* **ABOUT THIS EXERCISE**: Below are the records; copy each line in which "computer" occurs.

* **RECORDS TO PROCESS**:
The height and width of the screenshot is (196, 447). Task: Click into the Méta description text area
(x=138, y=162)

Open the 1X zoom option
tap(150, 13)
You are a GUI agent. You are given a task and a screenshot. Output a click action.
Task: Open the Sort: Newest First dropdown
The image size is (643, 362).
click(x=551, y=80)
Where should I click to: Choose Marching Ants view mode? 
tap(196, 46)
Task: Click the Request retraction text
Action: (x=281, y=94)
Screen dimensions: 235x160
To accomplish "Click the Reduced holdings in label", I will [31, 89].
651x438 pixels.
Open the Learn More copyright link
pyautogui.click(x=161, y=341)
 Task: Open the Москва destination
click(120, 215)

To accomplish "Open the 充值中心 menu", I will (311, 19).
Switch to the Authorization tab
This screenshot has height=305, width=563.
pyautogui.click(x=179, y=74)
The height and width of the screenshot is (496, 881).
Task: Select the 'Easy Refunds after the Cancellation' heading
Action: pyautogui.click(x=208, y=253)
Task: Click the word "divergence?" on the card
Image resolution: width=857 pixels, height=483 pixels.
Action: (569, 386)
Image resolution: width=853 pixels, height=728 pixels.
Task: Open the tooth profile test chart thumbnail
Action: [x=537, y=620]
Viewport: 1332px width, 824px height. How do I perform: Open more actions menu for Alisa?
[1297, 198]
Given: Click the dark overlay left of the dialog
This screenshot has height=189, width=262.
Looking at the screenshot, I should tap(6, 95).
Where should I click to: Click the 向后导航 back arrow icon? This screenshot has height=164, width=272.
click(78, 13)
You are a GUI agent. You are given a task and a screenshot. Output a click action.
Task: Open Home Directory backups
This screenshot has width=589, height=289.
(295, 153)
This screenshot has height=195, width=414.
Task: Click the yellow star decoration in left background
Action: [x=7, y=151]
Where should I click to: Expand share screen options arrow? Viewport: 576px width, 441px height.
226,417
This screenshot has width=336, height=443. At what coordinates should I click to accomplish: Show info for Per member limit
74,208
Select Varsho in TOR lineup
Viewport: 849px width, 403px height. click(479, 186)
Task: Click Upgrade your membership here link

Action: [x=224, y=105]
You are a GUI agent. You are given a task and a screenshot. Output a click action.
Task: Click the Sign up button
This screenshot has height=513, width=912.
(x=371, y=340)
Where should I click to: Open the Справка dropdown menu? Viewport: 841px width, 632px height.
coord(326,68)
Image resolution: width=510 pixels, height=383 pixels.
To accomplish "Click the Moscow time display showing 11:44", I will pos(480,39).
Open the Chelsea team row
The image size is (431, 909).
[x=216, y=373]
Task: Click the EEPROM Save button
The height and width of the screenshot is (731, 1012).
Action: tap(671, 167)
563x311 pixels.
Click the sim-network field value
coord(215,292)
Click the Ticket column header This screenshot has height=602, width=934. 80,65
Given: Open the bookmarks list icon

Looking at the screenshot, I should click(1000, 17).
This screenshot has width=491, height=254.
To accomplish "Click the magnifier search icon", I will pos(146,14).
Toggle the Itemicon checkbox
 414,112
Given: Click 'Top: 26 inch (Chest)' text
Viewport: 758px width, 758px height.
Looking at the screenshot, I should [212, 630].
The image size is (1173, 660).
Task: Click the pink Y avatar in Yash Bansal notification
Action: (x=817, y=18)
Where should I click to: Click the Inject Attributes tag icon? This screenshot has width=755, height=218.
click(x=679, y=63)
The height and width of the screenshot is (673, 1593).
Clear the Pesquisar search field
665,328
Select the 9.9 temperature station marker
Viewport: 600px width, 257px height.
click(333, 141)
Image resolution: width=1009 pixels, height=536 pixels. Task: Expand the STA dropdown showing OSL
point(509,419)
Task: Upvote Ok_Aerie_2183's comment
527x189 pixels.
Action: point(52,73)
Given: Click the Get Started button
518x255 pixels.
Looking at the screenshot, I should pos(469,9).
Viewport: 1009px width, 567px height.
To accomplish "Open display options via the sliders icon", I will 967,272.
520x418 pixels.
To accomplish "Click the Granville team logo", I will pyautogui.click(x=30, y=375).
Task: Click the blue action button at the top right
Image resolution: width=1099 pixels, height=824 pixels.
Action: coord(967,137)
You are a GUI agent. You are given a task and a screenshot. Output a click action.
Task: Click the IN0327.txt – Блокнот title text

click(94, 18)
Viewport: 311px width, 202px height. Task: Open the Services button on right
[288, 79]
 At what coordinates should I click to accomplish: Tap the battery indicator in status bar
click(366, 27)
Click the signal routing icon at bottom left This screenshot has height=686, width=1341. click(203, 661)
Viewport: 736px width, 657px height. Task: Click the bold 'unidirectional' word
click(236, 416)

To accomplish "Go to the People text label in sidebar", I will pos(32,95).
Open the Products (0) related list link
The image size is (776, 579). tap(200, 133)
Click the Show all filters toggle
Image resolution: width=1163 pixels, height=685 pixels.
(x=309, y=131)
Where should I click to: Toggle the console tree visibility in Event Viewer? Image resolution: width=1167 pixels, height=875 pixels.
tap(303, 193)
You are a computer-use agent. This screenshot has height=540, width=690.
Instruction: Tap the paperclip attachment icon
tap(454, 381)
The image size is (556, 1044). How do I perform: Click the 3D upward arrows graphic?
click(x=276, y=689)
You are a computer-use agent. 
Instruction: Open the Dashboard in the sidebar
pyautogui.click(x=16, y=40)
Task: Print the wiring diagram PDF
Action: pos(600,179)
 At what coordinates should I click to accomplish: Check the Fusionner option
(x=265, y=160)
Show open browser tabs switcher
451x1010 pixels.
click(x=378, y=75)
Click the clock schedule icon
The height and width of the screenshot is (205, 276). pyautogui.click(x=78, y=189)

* **ANSWER SPACE**:
You are a computer-use agent. This screenshot has height=540, width=690.
You are a computer-use agent. 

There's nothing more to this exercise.